This article is one in a series introducing the newly published SMPTE standards for fundamental media streaming over IP networks, focusing on video transmission—specifically, the packet format that will replace uncompressed SDI signals.
Uncompressed Active Video
The full name of SMPTE ST 2110-20 is "Professional Media Over Managed IP Networks: Uncompressed Active Video," which clearly indicates its scope. Explicitly, it transmits uncompressed video images (like SDI), but only the data constituting the "active" portion of each video frame. In other words, the image samples (also known as pixels) that form the picture delivered to the audience are transmitted within this new IP video format.
This approach significantly reduces the amount of data required to represent each video frame.

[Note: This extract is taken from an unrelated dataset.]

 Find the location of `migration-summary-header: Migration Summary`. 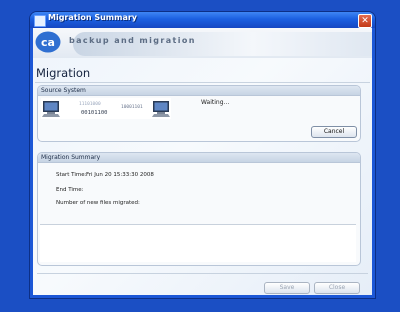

For example, a 59.97 Hz 720p video signal using a 1.483 Gb/s SDI signal can be transmitted as an IP packet stream at a data rate below 1.18 Gb/s—a reduction of 20%.
However, this approach has side effects, including eliminating the HANC (Horizontal Ancillary Data) intervals often used for embedding audio signals and the VANC (Vertical Ancillary Data) intervals commonly used to transmit information such as timecode, format descriptions, ad triggers, captions, and many other useful pieces of data. Audio and other non-video data types are transmitted as separate IP streams defined in other parts of the ST 2110 series.

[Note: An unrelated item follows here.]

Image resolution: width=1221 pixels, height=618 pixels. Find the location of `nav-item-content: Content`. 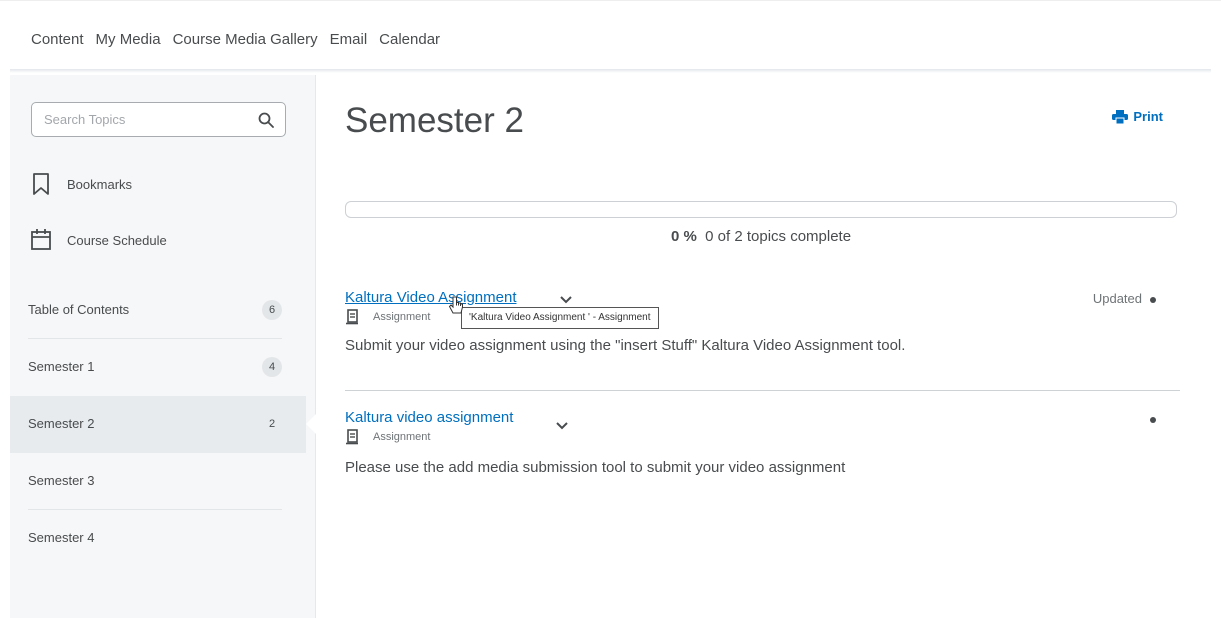

nav-item-content: Content is located at coordinates (58, 40).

To avoid wasting bandwidth, data samples from adjacent pixels are packed directly together without interleaved header information. This packing is organized using pixel groups whose size and data layout are highly dependent on the specific video format being transmitted. Tables within ST 2110-20 define numerous different video sampling formats that can be transmitted, including most, if not all, formats used in professional video production, such as RGB, Y'C' BC' R, ICTCP, XYZ, and video keying formats. Since pixel group size varies with bits per sample and chroma subsampling format (4:2:2, 4:2:0, etc.), each permitted format is specified within this document.
To ensure interoperability, the order of individual color samples within each pixel group is also specified. For example, a 4:2:2 10-bit video (standard HD-SDI) pixel group is 5 bytes (40 bits) long, containing 4 samples representing two pixels in the order C' B Y0' C' R Y1'. Up to 286 such pixel groups can fit into a standard UDP datagram, carrying 572 pixels. Other sampling formats will have different numbers of pixel groups and pixels per datagram.
Defining the Image in Under a Thousand Words
The majority of the remainder of the ST 2110-20 document is dedicated to defining the precise format of the transmitted video signal. The Session Description Protocol (SDP), specified in RFC 4566, provides a machine-readable layout for this information.

Many different parameters need to be specified to fully define a video format. Figure 1 lists parameters required by ST 2110-20 and several that are only used in certain contexts. The last column in Figure 1 shows the values taken by each listed parameter for an SDP-defined interlaced 1920x1080 video signal running at 29.97 frames per second (adopted by many broadcasters in North America and Japan). Note that other non-mandatory parameters are also defined within ST 2110-20, such as PAR (Pixel Aspect Ratio) for non-square pixels (used in standard definition video) and MAXUDP for UDP datagrams differing from the standard 1460-byte size.
Each RTP datagram may contain up to 3 Sample Row Data (SRD) headers, each describing a segment of sample row data. Each header indicates the image row (i.e., video line) number and the horizontal offset of the first pixel within the SRD segment. Using this information, the receiving device can reassemble multiple datagrams into a complete video frame. Note that the first row of each image (video frame) is row number 0, which differs from the numbering scheme used for lines within SDI video signals. Care must be taken when converting between SDI and ST 2110-20 line numbering.
Getting the Picture Right
A benefit of the complete video format specification defined in ST 2110-20 is the elimination of ambiguity prevalent in many industry documents. For instance, it doesn't take much searching to find specification sheets listing some equipment as "1080i59.94" and others as "1080i/29.97"—sometimes even from the same manufacturer! With a complete set of SDP required for every video signal, getting the picture right will become much easier.